# Cyclone Dust Collector



## guywithblueglasses (Jan 20, 2017)

Dust collection is important for anyone doing woodworking (for the sake of our lungs). I've looked at a number of DIY cyclone dust collectors and decided to build this simple design using a simple bucket and ABS fittings:

https://youtu.be/7COeGzKEYGA

I didn't put in a baffle but it seems to still work ok.  Does anyone have experience with this type of dust collector.  The bucket and fittings were inexpensive enough that I can rebuild without damaging the bank account!   I appreciate your comments.


----------



## nealtw (Jan 20, 2017)

You are almost there, just add a funnel to to a second pale. 
For a funnel you can use an old lamp shade or a dog collar


----------



## J0sh (Mar 21, 2017)

guywithblueglasses said:


> Dust collection is important for anyone doing woodworking (for the sake of our lungs).

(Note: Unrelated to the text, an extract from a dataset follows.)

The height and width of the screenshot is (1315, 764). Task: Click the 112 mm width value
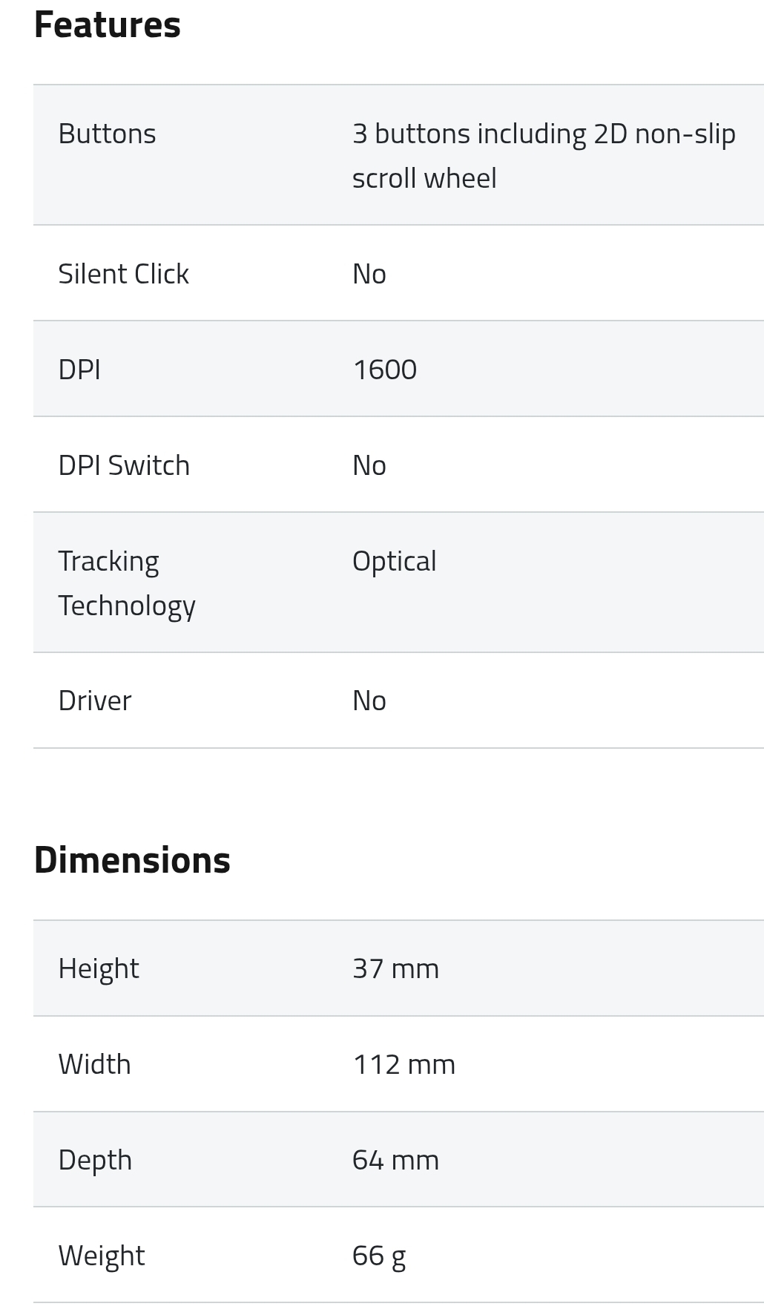tap(404, 1064)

I've looked at a number of DIY cyclone dust collectors and decided to build this simple design using a simple bucket and ABS fittings:
> 
> https://youtu.be/7COeGzKEYGA
> 
> I didn't put in a baffle but it seems to still work ok.  Does anyone have experience with this type of dust collector.  The bucket and fittings were inexpensive enough that I can rebuild without damaging the bank account!   I appreciate your comments.



I bet that tools comes in real handy!!!


----------